[Collected data]

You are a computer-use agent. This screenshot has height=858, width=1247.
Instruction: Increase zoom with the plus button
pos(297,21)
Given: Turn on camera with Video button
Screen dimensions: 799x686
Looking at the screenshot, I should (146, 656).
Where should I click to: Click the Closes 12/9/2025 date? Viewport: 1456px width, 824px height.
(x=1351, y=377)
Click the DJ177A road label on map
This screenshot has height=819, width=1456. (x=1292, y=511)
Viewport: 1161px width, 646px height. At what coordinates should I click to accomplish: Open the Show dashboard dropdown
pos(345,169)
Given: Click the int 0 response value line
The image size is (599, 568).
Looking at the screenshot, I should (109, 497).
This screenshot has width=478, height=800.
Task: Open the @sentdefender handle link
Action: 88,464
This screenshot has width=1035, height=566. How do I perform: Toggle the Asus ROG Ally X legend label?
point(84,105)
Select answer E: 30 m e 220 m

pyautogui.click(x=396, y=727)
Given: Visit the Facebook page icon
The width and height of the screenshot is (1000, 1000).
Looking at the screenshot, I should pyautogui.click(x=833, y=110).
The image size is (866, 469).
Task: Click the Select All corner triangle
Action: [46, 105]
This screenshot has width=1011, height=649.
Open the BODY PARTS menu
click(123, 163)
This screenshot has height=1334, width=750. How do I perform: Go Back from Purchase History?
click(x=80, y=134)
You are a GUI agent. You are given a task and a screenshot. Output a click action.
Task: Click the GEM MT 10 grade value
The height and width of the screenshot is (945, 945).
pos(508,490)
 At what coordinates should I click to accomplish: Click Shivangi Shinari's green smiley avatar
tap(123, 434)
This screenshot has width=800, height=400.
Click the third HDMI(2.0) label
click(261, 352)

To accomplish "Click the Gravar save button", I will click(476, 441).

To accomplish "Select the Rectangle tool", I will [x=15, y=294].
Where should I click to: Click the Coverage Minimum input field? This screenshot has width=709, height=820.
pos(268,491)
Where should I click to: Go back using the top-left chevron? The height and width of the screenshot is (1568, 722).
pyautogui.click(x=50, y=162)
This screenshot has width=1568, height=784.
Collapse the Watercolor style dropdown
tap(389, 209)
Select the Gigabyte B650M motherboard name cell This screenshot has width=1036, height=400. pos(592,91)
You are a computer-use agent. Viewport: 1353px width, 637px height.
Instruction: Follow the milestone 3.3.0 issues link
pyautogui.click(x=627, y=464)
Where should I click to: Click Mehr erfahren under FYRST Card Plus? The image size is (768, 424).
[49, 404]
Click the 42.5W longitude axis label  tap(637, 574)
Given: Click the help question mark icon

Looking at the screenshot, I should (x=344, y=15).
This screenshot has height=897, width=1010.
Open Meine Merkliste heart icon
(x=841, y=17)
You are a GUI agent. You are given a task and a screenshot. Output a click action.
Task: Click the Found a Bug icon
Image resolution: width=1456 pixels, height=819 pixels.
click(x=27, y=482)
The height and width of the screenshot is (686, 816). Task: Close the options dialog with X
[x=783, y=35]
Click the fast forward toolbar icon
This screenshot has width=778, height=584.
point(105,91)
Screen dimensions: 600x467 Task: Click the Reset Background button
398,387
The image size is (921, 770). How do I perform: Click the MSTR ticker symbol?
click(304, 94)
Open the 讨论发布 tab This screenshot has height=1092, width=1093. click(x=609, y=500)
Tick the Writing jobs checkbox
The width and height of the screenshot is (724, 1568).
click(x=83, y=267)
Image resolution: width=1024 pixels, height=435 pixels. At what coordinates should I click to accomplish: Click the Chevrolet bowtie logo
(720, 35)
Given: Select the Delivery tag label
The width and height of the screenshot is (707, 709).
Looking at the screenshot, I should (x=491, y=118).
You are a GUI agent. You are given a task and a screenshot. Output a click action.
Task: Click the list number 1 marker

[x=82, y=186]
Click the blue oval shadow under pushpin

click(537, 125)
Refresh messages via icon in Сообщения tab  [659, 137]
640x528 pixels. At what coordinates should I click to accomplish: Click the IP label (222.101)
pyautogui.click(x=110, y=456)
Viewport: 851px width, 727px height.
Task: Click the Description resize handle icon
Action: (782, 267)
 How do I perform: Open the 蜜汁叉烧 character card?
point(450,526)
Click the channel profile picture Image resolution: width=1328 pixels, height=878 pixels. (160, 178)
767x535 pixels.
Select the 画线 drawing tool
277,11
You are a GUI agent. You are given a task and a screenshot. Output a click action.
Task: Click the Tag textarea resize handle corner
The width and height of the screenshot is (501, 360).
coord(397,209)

§ WORK INSTRUCTIONS
Output an exact copy of the lines from the one holding "Select the 画线 drawing tool" to the last line of the data, inclusive, and nothing beyond that range.

§ REPLY TO THE TASK
Select the 画线 drawing tool
277,11
You are a GUI agent. You are given a task and a screenshot. Output a click action.
Task: Click the Tag textarea resize handle corner
The width and height of the screenshot is (501, 360).
coord(397,209)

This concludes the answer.